## Information supplied
- - - - -
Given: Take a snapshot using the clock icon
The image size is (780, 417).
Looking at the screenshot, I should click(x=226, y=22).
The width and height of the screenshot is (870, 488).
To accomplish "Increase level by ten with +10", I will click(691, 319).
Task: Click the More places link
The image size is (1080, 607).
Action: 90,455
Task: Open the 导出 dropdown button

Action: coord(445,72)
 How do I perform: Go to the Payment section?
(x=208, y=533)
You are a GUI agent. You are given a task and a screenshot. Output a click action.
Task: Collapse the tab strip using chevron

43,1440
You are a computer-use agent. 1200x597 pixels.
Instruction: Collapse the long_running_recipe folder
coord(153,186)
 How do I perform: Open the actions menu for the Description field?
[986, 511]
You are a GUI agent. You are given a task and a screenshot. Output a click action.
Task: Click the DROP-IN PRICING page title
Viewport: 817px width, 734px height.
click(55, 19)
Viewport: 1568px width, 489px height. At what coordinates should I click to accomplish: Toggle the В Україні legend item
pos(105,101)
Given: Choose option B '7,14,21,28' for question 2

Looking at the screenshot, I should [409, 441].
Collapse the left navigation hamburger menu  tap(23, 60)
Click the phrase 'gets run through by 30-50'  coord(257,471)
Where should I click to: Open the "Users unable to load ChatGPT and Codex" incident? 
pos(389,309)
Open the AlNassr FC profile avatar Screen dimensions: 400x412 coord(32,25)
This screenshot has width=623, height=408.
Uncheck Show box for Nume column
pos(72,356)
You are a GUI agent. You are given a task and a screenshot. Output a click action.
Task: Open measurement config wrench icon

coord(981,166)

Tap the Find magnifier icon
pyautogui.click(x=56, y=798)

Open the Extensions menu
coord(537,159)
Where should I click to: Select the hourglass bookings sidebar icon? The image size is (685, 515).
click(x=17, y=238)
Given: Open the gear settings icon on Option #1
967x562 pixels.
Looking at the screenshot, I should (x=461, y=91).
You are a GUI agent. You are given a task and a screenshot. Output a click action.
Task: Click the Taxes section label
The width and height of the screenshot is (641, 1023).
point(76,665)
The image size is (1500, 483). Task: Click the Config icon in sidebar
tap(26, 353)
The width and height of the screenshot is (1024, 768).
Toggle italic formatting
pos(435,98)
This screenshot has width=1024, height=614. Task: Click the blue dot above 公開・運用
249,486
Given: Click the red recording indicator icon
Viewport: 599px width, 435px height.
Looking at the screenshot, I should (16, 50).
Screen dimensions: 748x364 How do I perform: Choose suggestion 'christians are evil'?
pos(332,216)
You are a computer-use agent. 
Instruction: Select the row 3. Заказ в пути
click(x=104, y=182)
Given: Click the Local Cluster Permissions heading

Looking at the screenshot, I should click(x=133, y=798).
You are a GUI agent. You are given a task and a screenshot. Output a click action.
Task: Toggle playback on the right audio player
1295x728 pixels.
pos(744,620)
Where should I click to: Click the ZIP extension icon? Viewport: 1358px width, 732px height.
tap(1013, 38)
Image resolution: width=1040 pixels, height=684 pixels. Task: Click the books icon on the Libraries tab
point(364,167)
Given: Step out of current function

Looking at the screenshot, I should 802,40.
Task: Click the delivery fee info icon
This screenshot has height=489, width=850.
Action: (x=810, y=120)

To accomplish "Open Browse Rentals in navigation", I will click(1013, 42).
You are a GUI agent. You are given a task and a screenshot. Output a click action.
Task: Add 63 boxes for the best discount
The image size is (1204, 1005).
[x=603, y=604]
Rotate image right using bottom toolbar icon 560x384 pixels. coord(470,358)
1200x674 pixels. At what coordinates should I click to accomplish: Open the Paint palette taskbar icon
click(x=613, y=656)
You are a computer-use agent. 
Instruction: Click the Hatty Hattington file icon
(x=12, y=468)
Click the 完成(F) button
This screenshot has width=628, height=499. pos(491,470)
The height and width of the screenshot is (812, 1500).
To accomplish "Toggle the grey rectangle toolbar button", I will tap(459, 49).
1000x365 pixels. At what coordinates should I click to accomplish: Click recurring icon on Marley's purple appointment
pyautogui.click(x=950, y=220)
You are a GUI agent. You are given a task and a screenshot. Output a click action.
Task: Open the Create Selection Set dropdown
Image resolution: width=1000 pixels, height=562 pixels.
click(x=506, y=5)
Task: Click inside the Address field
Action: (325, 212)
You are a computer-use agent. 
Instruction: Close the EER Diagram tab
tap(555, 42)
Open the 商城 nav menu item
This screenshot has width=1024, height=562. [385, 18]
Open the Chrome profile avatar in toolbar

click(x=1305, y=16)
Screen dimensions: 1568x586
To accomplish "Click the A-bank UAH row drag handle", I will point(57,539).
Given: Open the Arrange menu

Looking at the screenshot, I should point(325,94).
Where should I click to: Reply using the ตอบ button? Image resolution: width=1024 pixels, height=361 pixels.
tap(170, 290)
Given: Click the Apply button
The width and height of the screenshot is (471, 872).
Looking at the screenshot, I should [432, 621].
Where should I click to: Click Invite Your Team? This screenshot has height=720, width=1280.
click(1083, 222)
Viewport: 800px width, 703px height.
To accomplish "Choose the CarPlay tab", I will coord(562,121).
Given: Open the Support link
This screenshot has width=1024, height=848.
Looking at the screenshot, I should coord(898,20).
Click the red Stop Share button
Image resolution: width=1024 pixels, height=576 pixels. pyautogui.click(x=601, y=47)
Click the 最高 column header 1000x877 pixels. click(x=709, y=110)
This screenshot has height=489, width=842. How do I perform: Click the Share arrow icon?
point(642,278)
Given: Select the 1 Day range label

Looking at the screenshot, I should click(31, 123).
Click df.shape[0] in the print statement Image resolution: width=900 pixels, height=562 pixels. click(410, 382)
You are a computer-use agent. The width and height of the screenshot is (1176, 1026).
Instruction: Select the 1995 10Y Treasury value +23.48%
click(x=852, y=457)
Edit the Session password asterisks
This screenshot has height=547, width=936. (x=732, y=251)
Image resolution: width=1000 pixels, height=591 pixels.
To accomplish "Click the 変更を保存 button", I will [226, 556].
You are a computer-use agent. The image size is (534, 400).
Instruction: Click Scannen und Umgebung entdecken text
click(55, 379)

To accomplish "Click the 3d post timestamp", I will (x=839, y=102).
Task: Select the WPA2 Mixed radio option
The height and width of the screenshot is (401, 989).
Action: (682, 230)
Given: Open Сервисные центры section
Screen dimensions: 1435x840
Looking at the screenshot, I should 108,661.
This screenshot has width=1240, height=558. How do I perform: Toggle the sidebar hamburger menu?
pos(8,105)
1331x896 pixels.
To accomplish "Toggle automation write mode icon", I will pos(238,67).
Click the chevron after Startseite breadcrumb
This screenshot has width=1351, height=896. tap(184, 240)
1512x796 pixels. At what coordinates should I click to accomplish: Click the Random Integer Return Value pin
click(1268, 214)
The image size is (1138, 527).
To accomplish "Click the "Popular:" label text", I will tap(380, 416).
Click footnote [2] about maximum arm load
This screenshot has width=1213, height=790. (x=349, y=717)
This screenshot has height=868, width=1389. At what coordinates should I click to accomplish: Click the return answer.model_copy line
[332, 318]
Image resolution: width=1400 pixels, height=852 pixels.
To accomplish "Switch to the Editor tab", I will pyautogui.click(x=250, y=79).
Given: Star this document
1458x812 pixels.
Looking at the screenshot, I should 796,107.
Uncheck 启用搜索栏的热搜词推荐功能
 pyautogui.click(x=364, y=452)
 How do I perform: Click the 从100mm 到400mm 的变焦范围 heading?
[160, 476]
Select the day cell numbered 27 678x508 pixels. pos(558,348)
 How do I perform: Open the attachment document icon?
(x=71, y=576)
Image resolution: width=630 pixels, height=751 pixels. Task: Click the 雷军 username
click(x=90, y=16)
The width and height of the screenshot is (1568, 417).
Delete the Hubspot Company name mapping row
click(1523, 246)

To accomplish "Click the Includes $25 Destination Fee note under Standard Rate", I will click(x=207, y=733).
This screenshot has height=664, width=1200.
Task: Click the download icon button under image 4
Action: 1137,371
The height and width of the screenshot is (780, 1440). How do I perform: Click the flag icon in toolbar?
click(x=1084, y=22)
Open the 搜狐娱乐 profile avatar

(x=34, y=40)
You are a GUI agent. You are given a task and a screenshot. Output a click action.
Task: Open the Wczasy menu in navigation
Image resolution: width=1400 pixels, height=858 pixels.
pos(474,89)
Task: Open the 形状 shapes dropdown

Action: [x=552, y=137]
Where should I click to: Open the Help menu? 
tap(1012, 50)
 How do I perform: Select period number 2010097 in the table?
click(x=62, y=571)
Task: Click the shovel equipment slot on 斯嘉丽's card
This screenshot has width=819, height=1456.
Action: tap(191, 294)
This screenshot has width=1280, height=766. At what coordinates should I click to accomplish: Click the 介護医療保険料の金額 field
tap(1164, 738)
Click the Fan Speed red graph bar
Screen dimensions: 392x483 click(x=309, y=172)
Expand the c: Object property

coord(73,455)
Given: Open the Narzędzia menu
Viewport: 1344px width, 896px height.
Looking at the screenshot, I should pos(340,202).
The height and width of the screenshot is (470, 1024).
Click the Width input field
- - - - -
## Work instructions
Take every line of the material that contains the word "navigation", and copy it.

## The completed task
Collapse the left navigation hamburger menu  tap(23, 60)
To accomplish "Open Browse Rentals in navigation", I will click(1013, 42).
Task: Open the Wczasy menu in navigation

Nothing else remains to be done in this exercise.